The driver of the car was killed in the powerful explosion near the Gush Katif settlement bloc in southern Gaza, but there were no other casualties.
Israel said it had told the Palestinian Authority that Hamas was planning an attack and accused the PA of failing to take any action to prevent it.
The Ezzedine al-Qassam Brigades said in a statement that one of their "martyrs," Nafez Ayesh al-Nadher, 26, had carried out the attack on an Israeli military position and a bus carrying Jewish settlers.
"This operation showed that there is a large number of suicide bombers who are ready to sacrifice themselves to liberate our land from the Israeli occupation," Hamas founder and spiritual leader Sheikh Ahmed Yassin told reporters.

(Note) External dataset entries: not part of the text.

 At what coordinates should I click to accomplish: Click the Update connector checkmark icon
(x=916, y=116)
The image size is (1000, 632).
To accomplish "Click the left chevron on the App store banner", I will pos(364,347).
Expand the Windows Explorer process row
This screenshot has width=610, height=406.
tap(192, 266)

"It proves that the Palestinian people are continuing their struggle and will fight to the end against the aggression of the Israeli occupation," he said.
The Ezzedine al-Qassam statement said the operation was "a message to the Zionist terrorists who kill our children and kidnap and liquidate our fighters" that suicide attacks "against the enemy occupier" would continue.
Palestinian police later arrested a suspected accomplice of the bomber -- the first time Yasser Arafat's authority has taken such action in the Gaza Strip since the Palestinian uprising erupted more than nine months ago.
"A Palestinian who was driving a car behind the suicide bomber's vehicle used a mobile telephone to detonate the car bomb," a statement sent to AFP said.
"After an inquiry, we arrested him and he is currently being questioned," the statement said.
Ismail Abu Shanab, a Hamas leader in the Gaza Strip, described the arrest as "unacceptable" and demanded the immediate release of the suspect.
"It is the right of our people to continue the struggle against the occupation and we consider the arrest of any of our fighters is a way of breaking the Intifada and bowing to Zionist aggression," he told reporters.
On Sunday, during the funeral of an 11-year-old Palestinian boy killed by Israeli occupation troops, Hamas occupation resistance activists warned that they would launch suicide attacks to "avenge the blood of the martyrs."
Israeli Cabinet Secretary Gideon Saar said Israel had passed on specific information about the site of an attack and the identity of the bombers to the Palestinian Authority.
"We were informed in advance that Hamas was going to commit a suicide attack and asked the Palestinian Authority to prevent it, but the authority did nothing," he told reporters.
On Sunday, Israeli troops snatched a Hamas activist in broad daylight as he was driving with his wife and three children in Hebron in the West Bank, an area under total Palestinian control, his family said.
Last week, the Israeli security cabinet gave the green light for the resumption of targeted attacks - which include assassinations -- of Palestinians deemed responsible for resistence operations. Israel's continued targeted attacks have been criticized by the international community, including the U.S.